------ DATASET EXTRACT

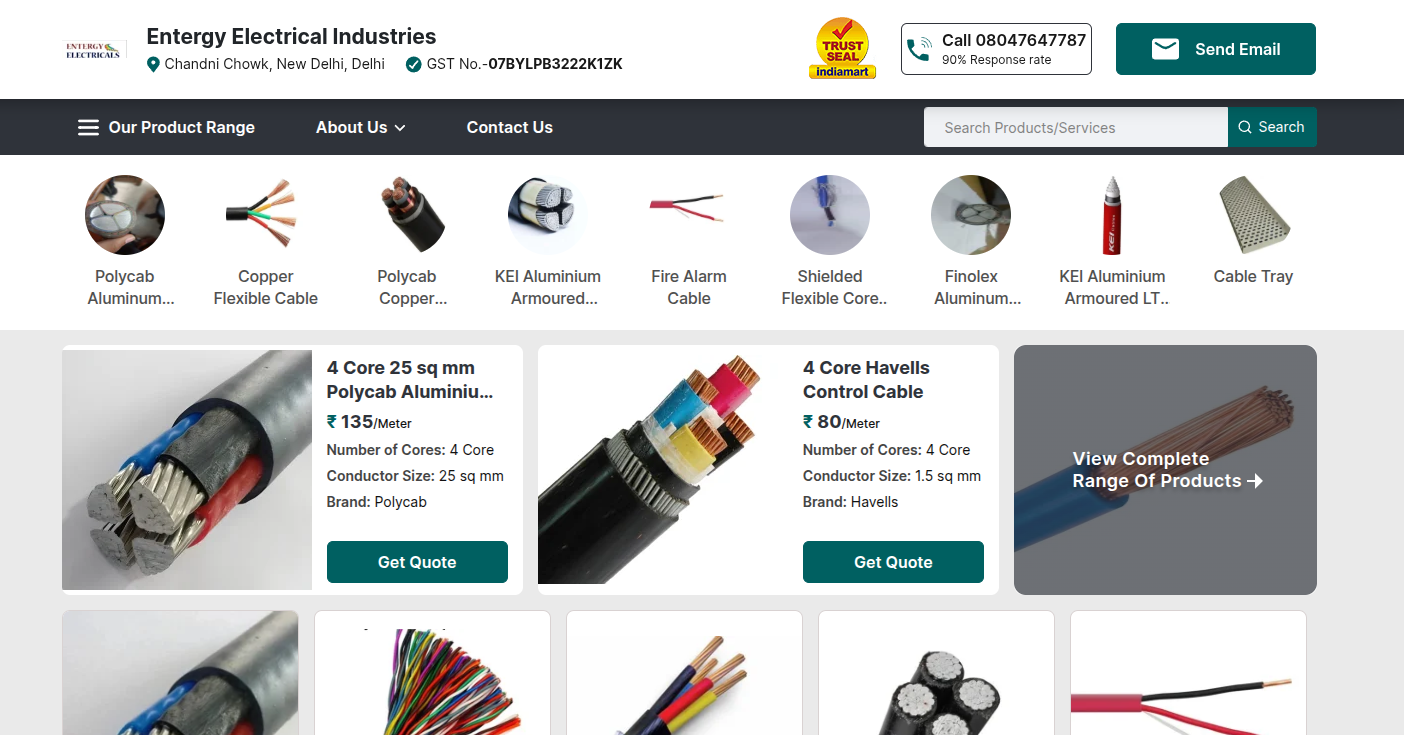Select the Cable Tray category icon
Viewport: 1404px width, 735px height.
pos(1253,215)
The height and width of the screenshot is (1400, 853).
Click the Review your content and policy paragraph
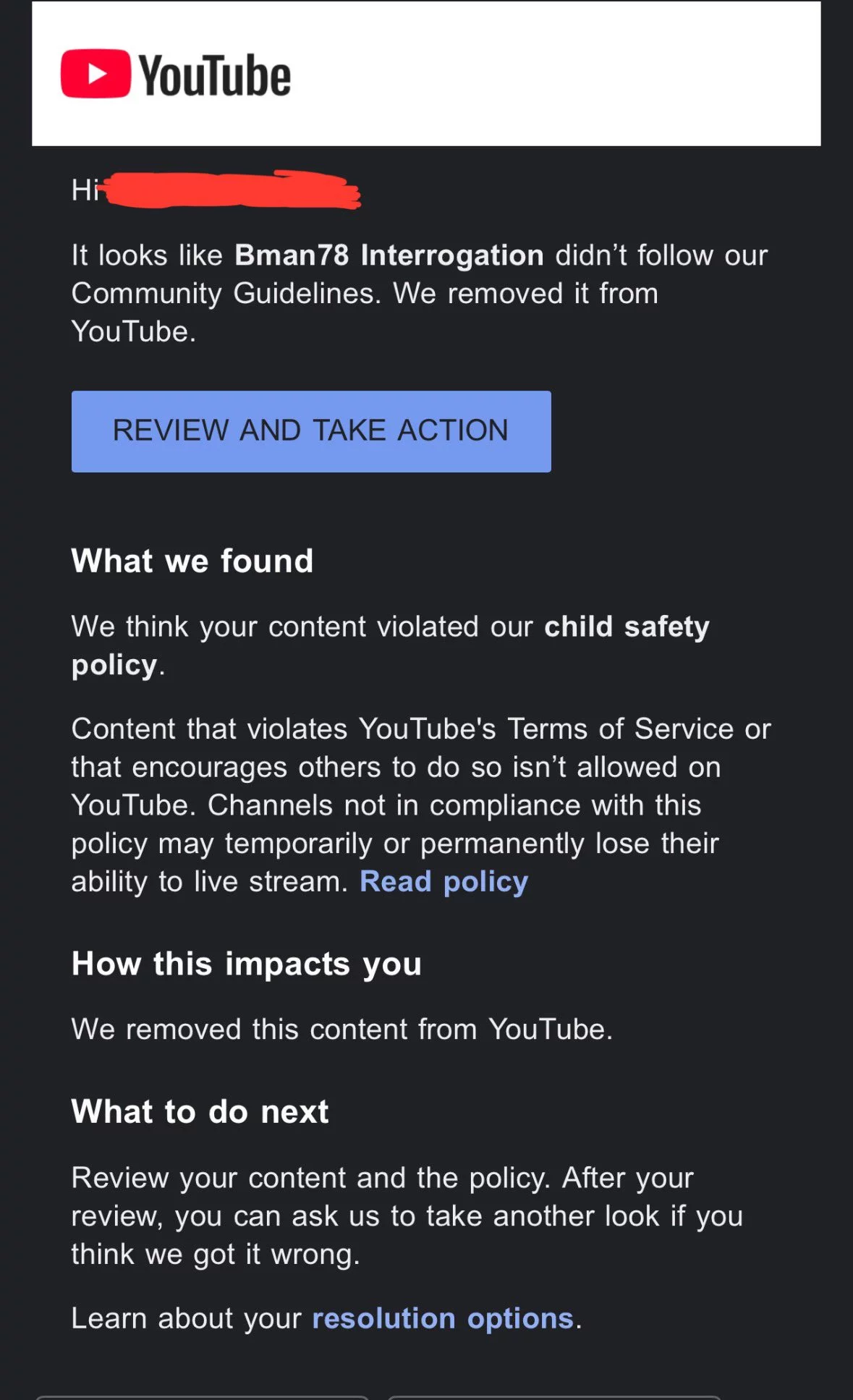pyautogui.click(x=407, y=1216)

------------

Beginning with the line where "The height and" appears, restate word for word every line down to the last one in the data, but keep the pictures out.

▶ [TASK RESULT]:
The height and width of the screenshot is (1400, 853).
Click the Review your content and policy paragraph
pyautogui.click(x=407, y=1216)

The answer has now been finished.